This third America’s Rural Opportunity panel will focus on rural innovators who steward the nations’ natural resources and use those resources to create jobs and businesses. The presenters are among those who are restructuring the natural resource business sector, one that in many parts of the country has been disrupted by globalization, the declines of extractive industries, and changes in environmental policy.
These innovators are rethinking and rebuilding rural economies around principles of sustainability. In the process they are building more self-reliant rural communities in regions as diverse as the southern Black Belt and the Pacific Northwest, learning to act regionally for local benefit, effectively using the skills and experience of the rural workforce, and building more inclusive and just rural places.

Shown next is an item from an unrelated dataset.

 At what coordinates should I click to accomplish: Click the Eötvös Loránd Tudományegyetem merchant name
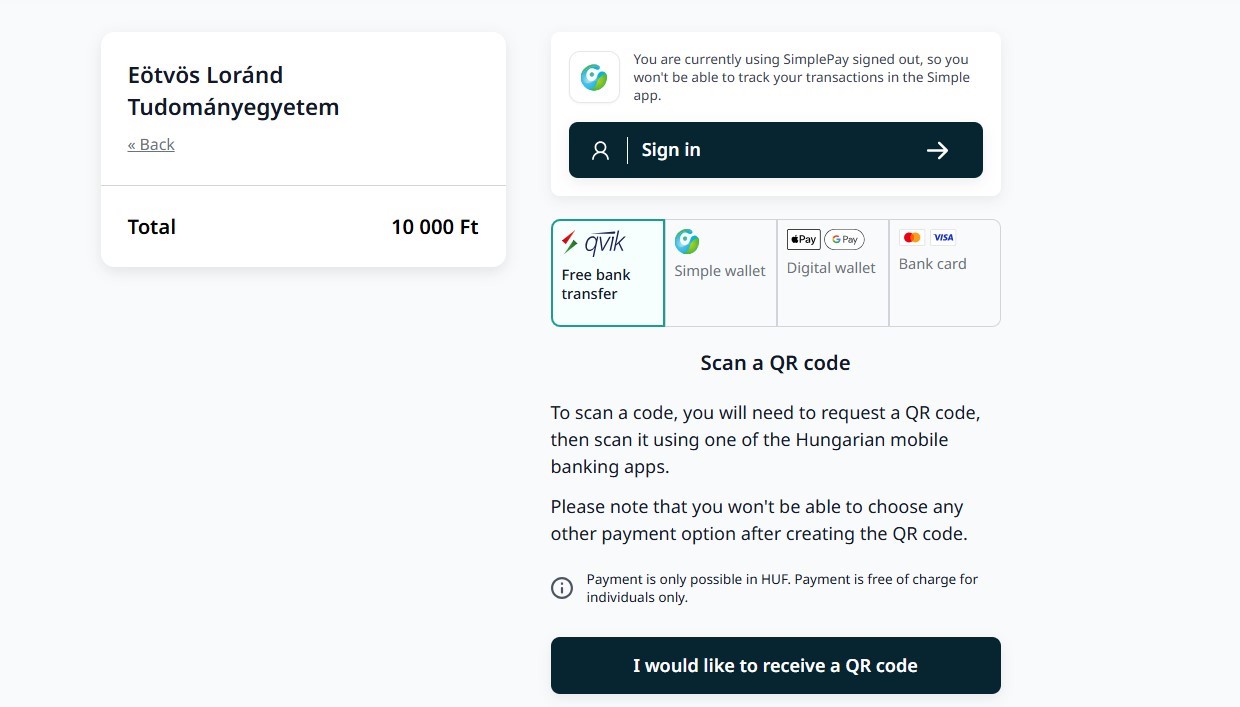[x=233, y=91]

African-American Land Retention and Forestry Support Organization
Center for Heirs’ Property Preservation, Charleston, SC
Dr. Jennie Stephens, Executive Director, Center for Heirs’ Property Preservation, Charleston, SC
Yvonne Knight-Carter, Co-Owner, Broadaxe Branch Partners
Between the Emancipation and first years of the 20th Century, African Americans acquired an estimated 19 million acres of mostly farmland and forests in the Black Belt South. Today that land asset has diminished to an estimated 3 million acres. The Center for Heirs’ Property Preservation has worked for the past decade with African American families in coastal South Carolina to sustain land ownership by curing and preventing the vulnerabilities caused by unclear land title, a widespread circumstance in the Black Belt known as heirs’ property. In 2013, USDA and the U. S. Endowment for Forestry and Communities partnered to fund and support a regional effort to increase the profitability, asset value, and health of African American-owned forests in the Southeast. The Center for Heirs’ Property and five other trusted community-based organizations (CBOs) across the region are working with more than 600 African American families to secure clear land title and to use forestry as a way to move family land from a liability to an asset that allows and encourages continued family ownership. The Sustainable Forestry and African American Land Retention Program connects those lead CBOs to networks of forestry support from the Natural Resources Conservation Service , the USDA Forest Service, state forestry commissions, private foresters, and conservation organizations.
Balancing Conservation and Advancing Rural Economic Opportunity through Collaboration
Rural Voices for Conservation Coalition, 14 western states
Nick Goulette, Executive Director, Hayfork Watershed Research and Training Center, Trinity County, CA
Robin Boies, Vineyard Ranch, Elko County, Nevada
Rural Voices for Conservation Coalition (RVCC) promotes balanced conservation-based approaches to the ecological and economic problems facing the rural West and the nation. Through a diverse coalition of more than 80 nonprofit, government and business organizations, RVCC promotes policy solutions through collaborative, place-based work that recognizes the inextricable link between the long-term health of the land and the well-being of rural communities. This work has resulted in new success in local rural economies that were dislocated by globalization and changes in environmental and land management policy.
Local Wood, Local Good: Keeping Heating Dollars at Home in the Northern Forest
Northern Forest Center, Maine, New Hampshire, Vermont & New York
Rob Riley, President, Northern Forest Center
Tabitha Bowling, Co-Founder and CFO, Kingdom Pellets
Tabitha Bowling of East Burke, VT discovered local renewable heat when a tour of a local school included the boiler room and its four wood pellet boilers, installed with help from the Northern Forest Center. In a region adapting to major shifts in its historic forest products industries—and related community economic challenges—the potential of modern wood heat to be a new economic opportunity spoke to Tabitha’s community and business instincts, and she began to research and plan a new pellet mill for rural northeastern Vermont. The project, now known as Kingdom Pellets, will create 20 direct jobs and support local loggers, foresters, and landowners. Throughout the process, Tabitha has gotten support from the Northern Forest Center, which has invested significantly in growing the wood heat sector as an economic development strategy that puts the region’s forest assets to new use for community economic benefit.